Chaplaincy in Changing Times
For much of their history, Christian colleges in India were likely to have several ordained priests on faculty, who could serve as an institution’s chaplain. Now, however, there are few priests among the faculty, and institutions may allocate only limited resources to support the chaplaincy function. As a result, faculty from a variety of disciplines are recruited to fill the gap, typically serving as chaplain on a part-time basis for two to three years.” “They are good Christians,” says Rev. Dr. Maher Spurgeon, the United Board’s regional program consultant for South Asia, “but they are not trained theologically, and two or three years is too short a period to bring about influential change in campus ministries.”
Vanitha Williams, a zoologist by training, served as the chaplain of Women’s Christian College in Chennai from June 2014 to May 2017. She was surprised when she was called to serve. “To be honest, the first thought that came across my mind was, ‘Will I be able to live up to this role as a Christian leader?’” she recalled. “Truly, I felt very humbled and accepted this responsibility promising to do my very best for God.”
For Dr. Williams, doing her best meant balancing the demands of teaching with the duties of chaplaincy, which included organizing worship services, student and faculty retreats, and the distribution of gifts to orphanages and palliative care homes. She also counseled students. “When students came to me, I would spend time listening to them and try my best to give guidance,” she said, but she wishes some formal training in counseling had been available to her.
Currently serving as WCC’s dean of academic affairs, Dr. Vanitha joined a consultation on chaplaincy training that the United Board convened in May at St. Christopher’s College of Education in Chennai. Participants discussed ways to deliver training in counseling and pastoral care, knowledge of world religions, and liturgy and preaching. The group outlined plans for a postgraduate diploma course in Christian studies for chaplains, to be delivered over the course of a year through online training, residential study, and site visits. The Institute for Advanced Christian Studies at Madras Christian College is preparing the initial course outline, and training for a small group of colleges will start in April 2018.

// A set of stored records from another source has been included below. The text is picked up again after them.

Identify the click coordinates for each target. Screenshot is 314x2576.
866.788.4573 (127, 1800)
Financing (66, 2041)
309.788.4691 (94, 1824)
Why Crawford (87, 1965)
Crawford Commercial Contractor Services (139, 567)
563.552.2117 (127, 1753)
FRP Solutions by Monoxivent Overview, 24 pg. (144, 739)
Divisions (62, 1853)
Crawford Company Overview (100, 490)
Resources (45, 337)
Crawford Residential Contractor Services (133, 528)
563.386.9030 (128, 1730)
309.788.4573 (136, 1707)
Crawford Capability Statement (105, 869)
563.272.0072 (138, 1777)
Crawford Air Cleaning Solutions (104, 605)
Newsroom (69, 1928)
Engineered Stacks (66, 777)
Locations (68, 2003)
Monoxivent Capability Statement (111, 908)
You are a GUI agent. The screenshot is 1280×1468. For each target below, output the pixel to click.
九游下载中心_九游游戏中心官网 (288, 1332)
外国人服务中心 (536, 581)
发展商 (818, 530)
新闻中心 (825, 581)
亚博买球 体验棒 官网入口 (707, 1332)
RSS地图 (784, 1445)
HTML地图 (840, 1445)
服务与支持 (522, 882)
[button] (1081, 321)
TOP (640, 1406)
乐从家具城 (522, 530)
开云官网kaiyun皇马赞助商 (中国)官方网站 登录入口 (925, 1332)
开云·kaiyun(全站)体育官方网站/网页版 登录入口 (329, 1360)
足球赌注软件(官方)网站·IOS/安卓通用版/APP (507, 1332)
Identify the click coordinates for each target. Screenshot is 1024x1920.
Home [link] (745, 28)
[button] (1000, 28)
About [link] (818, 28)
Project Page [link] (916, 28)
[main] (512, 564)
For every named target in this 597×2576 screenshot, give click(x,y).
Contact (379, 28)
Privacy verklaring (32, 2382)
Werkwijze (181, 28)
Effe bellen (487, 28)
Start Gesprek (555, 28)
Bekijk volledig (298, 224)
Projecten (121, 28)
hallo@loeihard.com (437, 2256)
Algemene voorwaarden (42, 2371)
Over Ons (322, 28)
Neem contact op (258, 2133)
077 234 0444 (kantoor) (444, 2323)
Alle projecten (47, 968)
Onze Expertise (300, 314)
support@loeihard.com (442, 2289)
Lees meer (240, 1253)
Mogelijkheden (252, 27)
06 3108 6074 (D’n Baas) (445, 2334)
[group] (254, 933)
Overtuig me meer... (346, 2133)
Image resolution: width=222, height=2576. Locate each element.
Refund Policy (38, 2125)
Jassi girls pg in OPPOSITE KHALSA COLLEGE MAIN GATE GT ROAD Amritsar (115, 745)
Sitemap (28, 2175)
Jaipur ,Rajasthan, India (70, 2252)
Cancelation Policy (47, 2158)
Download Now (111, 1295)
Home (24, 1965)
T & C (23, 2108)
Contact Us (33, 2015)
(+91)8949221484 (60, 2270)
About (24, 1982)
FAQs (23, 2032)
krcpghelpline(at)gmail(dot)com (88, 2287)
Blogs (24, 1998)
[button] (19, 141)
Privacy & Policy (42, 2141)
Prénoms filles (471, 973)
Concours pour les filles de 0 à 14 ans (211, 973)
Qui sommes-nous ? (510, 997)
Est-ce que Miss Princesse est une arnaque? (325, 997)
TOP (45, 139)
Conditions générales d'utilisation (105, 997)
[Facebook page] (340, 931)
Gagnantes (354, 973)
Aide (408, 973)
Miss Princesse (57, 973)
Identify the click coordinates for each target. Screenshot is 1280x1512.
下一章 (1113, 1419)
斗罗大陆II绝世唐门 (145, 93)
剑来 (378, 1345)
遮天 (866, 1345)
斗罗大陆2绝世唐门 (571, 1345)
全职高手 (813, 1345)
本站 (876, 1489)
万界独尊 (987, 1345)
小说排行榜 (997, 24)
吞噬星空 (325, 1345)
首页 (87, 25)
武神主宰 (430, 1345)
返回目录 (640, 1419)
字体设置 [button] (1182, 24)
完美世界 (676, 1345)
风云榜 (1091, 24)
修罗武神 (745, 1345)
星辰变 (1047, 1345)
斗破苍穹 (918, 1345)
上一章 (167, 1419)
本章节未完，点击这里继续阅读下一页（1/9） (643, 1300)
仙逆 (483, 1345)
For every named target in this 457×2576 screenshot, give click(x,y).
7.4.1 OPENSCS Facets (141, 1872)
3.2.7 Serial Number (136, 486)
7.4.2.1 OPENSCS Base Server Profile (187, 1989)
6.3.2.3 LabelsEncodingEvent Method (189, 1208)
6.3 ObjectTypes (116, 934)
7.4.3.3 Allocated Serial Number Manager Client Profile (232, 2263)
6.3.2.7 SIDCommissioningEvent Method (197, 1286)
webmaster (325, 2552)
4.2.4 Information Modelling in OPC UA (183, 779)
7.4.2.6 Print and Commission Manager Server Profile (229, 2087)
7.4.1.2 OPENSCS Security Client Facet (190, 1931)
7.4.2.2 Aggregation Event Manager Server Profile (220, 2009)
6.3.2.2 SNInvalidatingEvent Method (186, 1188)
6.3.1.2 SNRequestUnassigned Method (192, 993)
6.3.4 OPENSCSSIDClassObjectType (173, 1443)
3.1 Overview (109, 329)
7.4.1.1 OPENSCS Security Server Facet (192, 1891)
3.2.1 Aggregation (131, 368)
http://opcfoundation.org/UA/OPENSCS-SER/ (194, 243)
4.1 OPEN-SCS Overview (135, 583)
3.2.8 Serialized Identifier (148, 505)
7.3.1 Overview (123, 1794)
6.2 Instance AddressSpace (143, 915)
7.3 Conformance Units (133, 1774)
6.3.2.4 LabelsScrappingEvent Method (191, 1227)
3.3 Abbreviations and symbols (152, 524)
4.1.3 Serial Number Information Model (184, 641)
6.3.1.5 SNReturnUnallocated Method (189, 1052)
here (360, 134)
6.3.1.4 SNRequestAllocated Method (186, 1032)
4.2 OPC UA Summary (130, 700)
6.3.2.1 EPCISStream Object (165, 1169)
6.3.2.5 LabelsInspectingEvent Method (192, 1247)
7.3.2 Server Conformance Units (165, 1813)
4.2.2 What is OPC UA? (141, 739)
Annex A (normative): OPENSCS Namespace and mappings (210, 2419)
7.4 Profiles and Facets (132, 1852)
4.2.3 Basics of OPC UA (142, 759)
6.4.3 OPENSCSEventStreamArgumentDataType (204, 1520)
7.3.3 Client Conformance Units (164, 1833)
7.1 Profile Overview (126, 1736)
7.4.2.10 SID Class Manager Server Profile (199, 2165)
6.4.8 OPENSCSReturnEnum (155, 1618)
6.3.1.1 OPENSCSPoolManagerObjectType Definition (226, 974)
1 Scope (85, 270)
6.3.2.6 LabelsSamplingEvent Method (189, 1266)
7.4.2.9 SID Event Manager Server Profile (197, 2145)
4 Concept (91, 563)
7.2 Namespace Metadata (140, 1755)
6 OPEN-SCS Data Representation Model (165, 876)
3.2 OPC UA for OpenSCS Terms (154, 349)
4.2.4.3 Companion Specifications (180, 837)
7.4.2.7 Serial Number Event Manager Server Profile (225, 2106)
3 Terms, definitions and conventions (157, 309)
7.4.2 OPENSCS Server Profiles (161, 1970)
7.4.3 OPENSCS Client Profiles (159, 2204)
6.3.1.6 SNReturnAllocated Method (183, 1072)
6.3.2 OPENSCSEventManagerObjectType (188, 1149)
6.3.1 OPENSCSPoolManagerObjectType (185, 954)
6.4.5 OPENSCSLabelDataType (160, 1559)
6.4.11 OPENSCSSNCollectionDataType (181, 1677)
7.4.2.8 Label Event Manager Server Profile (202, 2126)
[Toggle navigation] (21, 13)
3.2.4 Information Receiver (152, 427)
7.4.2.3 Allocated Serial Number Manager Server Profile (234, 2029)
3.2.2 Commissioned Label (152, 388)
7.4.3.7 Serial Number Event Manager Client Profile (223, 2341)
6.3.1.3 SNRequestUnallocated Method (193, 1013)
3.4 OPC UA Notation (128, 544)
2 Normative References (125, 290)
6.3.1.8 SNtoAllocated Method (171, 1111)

Dr. Spurgeon points to the words of an eighteenth-century prayer, used by many Indian institutions as their college prayer, to make the connection between chaplaincy and whole person education. “O Thou, who in days past didst put into the hearts of good people to found Colleges; for the imparting of sound learning, the building of character and the spread of spiritual truth….” The chaplaincy training program, it is hoped, will strengthen “the hearts of good people” to help the spiritual and emotional needs of young adults.